Rewrite the rows from the line containing "Mute the empty bottom track" through the line containing "(x=669, y=324)", changing "speech bubble" to "comment" and leaving everything else unchanged. Return only those lines.

» **Provided entries**:
**********
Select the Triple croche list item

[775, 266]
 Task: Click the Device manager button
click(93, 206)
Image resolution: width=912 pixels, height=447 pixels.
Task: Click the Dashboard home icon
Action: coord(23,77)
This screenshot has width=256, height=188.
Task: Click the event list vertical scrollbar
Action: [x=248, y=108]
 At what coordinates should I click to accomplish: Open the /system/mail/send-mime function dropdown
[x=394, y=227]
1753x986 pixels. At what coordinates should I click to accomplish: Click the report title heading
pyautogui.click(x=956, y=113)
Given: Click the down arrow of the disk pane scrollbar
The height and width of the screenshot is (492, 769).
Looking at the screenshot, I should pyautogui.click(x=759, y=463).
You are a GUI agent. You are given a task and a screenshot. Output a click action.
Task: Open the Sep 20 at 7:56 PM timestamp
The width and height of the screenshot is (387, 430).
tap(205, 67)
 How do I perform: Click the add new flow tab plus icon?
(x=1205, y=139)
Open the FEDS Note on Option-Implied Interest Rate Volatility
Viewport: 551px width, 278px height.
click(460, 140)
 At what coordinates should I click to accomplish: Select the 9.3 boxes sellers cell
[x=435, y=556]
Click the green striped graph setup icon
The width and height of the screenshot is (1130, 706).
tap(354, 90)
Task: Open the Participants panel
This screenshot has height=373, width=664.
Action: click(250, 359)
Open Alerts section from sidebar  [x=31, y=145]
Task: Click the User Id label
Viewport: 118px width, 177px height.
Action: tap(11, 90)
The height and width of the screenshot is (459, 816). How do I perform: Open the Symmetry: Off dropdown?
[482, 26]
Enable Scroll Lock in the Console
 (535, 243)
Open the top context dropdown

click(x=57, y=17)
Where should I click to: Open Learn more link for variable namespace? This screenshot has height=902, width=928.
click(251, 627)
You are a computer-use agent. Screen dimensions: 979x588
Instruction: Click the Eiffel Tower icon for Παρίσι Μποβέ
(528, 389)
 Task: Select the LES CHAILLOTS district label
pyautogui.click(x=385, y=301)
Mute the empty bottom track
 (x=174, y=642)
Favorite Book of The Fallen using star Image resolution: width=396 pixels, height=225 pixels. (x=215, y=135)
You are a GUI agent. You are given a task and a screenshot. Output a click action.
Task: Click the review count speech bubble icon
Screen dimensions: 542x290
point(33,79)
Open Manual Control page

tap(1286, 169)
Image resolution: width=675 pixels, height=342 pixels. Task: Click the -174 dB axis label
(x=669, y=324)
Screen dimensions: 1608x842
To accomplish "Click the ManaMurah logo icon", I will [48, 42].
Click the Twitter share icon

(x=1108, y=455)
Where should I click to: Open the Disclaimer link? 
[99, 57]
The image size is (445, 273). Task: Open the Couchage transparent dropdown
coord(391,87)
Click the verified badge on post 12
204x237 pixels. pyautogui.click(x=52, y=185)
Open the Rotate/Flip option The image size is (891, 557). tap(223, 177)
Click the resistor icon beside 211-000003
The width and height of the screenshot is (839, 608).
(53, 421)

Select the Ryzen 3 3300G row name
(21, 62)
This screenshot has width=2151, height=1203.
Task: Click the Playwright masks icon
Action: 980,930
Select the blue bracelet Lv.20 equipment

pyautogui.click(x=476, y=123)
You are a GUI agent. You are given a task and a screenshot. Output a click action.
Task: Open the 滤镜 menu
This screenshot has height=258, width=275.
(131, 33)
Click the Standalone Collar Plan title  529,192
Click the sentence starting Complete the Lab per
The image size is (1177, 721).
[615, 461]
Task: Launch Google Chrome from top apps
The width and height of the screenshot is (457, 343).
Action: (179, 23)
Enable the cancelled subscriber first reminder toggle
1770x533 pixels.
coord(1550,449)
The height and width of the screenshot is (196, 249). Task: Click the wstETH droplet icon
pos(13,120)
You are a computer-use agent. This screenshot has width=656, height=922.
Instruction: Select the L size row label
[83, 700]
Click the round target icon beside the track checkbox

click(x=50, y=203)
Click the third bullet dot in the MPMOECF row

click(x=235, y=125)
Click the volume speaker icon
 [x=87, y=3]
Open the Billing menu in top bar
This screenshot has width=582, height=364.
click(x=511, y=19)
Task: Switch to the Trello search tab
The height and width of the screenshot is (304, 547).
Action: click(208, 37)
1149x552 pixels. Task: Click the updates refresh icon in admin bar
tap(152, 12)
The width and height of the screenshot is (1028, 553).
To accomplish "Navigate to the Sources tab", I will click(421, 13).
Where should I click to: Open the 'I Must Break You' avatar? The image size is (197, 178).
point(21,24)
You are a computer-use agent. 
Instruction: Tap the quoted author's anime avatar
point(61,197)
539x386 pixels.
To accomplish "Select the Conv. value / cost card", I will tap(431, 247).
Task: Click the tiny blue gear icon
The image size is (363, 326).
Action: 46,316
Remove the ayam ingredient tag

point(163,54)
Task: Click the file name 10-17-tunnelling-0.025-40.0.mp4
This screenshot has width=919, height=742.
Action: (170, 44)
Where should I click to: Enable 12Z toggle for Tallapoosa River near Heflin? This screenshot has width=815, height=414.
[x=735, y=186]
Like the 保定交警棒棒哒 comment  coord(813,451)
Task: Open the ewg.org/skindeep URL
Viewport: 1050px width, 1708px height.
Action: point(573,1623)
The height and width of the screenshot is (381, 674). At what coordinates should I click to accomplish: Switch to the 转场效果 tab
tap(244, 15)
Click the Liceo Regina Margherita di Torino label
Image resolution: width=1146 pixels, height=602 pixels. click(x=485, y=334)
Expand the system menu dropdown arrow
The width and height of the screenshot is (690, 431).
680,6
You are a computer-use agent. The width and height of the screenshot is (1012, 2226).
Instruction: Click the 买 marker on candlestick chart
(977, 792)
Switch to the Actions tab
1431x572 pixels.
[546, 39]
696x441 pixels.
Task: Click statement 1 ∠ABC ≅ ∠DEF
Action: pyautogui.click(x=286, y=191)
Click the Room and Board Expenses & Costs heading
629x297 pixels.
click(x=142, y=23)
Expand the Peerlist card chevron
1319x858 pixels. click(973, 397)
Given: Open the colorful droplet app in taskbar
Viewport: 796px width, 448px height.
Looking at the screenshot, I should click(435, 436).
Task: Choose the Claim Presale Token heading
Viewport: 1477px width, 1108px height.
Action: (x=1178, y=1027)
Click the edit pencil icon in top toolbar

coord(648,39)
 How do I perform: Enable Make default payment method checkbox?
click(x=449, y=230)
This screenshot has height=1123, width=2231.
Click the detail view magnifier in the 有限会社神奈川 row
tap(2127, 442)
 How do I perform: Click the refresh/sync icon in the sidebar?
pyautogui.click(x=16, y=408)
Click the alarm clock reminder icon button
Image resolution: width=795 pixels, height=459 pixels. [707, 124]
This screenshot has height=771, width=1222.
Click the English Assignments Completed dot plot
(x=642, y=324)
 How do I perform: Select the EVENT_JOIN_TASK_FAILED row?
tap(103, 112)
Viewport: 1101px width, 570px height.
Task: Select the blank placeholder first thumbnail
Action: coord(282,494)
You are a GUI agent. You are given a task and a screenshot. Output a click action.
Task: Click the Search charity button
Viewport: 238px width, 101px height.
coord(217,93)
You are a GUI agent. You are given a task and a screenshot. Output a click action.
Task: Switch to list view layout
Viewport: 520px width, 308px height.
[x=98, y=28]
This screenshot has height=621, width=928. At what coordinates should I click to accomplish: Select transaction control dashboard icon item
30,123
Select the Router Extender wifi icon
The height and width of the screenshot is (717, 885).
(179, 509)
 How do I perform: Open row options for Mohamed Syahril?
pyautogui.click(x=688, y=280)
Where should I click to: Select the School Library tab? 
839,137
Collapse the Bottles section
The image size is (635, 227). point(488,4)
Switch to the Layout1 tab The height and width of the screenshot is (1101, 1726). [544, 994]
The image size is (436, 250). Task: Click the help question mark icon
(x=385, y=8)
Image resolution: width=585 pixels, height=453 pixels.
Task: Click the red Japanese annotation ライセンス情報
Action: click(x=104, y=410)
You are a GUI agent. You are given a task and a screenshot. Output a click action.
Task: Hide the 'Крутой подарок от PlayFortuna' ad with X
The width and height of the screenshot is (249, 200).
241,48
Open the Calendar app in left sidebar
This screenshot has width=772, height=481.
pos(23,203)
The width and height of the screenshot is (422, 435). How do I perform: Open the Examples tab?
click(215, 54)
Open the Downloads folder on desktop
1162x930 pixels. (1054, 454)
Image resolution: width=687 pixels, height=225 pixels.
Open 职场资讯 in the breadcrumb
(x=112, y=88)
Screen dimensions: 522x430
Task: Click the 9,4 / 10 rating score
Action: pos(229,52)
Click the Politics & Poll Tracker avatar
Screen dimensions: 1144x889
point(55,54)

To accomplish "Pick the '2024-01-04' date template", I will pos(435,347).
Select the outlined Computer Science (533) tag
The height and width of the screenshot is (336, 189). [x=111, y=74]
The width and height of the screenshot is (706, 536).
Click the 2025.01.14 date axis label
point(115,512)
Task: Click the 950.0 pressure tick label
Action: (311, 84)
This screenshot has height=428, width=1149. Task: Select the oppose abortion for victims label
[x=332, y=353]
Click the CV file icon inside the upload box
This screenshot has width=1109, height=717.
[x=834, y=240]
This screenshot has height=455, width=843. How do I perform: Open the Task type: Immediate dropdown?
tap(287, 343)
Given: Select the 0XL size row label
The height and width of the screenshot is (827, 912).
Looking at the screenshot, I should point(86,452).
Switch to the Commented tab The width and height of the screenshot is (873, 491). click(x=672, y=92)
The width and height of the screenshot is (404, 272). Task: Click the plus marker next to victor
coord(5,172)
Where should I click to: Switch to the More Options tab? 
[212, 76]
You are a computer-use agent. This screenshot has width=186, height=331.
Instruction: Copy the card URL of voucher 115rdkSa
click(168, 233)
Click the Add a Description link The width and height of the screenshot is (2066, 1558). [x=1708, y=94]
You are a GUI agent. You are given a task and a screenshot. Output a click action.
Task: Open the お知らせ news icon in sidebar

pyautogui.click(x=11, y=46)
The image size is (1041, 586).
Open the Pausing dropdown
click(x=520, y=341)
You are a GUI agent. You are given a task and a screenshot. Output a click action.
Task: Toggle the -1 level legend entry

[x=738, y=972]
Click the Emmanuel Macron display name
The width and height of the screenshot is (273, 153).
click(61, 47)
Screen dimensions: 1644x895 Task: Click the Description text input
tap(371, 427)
**********
» **Finished exercise**:
Mute the empty bottom track
 (x=174, y=642)
Favorite Book of The Fallen using star Image resolution: width=396 pixels, height=225 pixels. (x=215, y=135)
You are a GUI agent. You are given a task and a screenshot. Output a click action.
Task: Click the review count comment icon
Screen dimensions: 542x290
point(33,79)
Open Manual Control page

tap(1286, 169)
Image resolution: width=675 pixels, height=342 pixels. Task: Click the -174 dB axis label
(x=669, y=324)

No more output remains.